As in the past, Colombia’s National Police Anti-Narcotics Directorate, a heavy recipient of U.S. assistance, would manage the new spray program. The draft decree gives crucial oversight and approval responsibilities to three small agencies elsewhere within the Colombian government.

  • The Colombian Agricultural Institute (ICA), within the Agriculture Ministry, will be charged with processing and adjudicating complaints about the inadvertent spraying of legal crops. It must do so within 15 days, though the decree allows very wide latitude for postponements. (During the past spray program, people whose legal crops suffered damage from fumigation had to go to the Anti-Narcotics Police, which approved only a small single-digit percentage of compensations. Police usually responded that “we didn’t spray there that day,” “there was coca mixed in with the legal crops”—which many farmers denied, or “the zone is too insecure to evaluate the alleged damage.”)
  • The National Environmental Licensing Agency (ANLA), an Environment Ministry entity established in 2011, will approve aerial eradication projects, perform initial studies, and monitor their environmental impact, while processing complaints about environmental damage.
  • The the National Health Institute (INS), an entity within the Health Ministry, will monitor the human health impact of aerial eradication, carrying out continual evaluation of health risks, while processing health complaints.

These agencies seem quite small, with sporadically updated websites. In some cases they will have to depend on the National Police for logistical support necessary to perform their oversight work. Their capacity to handle a large docket of complaints and monitoring requests is far from assured.

Participation and consultation

The decree states that the Anti-Narcotics Police must “announce to local and regional authorities, as well as to the citizenry in general, the initiation of spray activities.” This announcement must explain complaint and evaluation mechanisms, and use local media. After spraying in an area, the Narcotics Police must “guarantee participation spaces with local authorities and with the citizenry in general, in which comments, complaints, and suggestions may be expressed.” Conclusions of these “participation spaces” will be included in the Anti-Narcotics Police’s monthly report to the ANLA.

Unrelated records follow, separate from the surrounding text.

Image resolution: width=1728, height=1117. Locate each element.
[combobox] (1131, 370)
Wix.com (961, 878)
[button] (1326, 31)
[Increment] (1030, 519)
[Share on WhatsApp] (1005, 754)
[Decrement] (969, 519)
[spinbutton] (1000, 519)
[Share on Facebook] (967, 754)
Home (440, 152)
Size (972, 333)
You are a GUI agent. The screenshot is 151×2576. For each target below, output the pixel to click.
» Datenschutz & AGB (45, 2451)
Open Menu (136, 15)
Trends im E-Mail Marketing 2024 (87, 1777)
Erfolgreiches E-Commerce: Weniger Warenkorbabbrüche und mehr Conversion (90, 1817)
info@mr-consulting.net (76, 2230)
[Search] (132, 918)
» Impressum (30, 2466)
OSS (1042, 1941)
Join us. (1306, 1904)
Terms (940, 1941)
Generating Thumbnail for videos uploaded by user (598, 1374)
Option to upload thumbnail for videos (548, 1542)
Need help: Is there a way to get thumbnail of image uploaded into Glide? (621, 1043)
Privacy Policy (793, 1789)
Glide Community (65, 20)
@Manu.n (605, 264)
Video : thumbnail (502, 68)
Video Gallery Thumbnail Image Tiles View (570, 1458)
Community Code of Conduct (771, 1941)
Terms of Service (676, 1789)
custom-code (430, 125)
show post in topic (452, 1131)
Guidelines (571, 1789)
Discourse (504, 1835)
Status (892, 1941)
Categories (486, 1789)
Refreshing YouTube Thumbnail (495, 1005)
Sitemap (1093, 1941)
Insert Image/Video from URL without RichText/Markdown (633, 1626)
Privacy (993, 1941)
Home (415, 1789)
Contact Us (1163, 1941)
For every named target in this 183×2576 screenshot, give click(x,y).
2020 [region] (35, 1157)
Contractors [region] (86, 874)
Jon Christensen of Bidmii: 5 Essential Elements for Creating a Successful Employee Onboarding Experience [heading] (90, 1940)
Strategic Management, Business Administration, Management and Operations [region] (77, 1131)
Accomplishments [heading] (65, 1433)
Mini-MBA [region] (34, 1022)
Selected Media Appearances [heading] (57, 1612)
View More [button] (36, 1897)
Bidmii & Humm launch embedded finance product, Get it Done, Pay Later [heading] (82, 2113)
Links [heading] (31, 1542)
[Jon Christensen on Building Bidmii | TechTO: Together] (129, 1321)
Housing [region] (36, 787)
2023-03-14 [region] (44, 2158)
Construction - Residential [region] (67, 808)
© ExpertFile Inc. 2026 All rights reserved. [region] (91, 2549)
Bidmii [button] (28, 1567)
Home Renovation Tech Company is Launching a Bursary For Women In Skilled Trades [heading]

What the peace accord says

Semana notes that the Constitutional Court had “immovably” required the Colombian government to build a spraying policy “that complies with what was established by the FARC peace accord,” adding that “the expression ‘peace accord’ isn’t mentioned even once in the decree’s text.” The peace accord (section 4.1.3.2) limits aerial spraying only to cases in which communities have not agreed to crop substitution, and where manual eradication is “not possible.”

In cases where there is no agreement with the communities, the Government will proceed to remove the crops used for illicit purposes, prioritising manual removal where possible, bearing in mind respect for human rights, the environment, health and well-being. If substitution is not possible, the Government does not waive the instruments that it believes to be most effective, including aerial spraying to ensure the eradication of crops used for illicit purposes. The FARC-EP consider that in any case of removal this must be effected manually.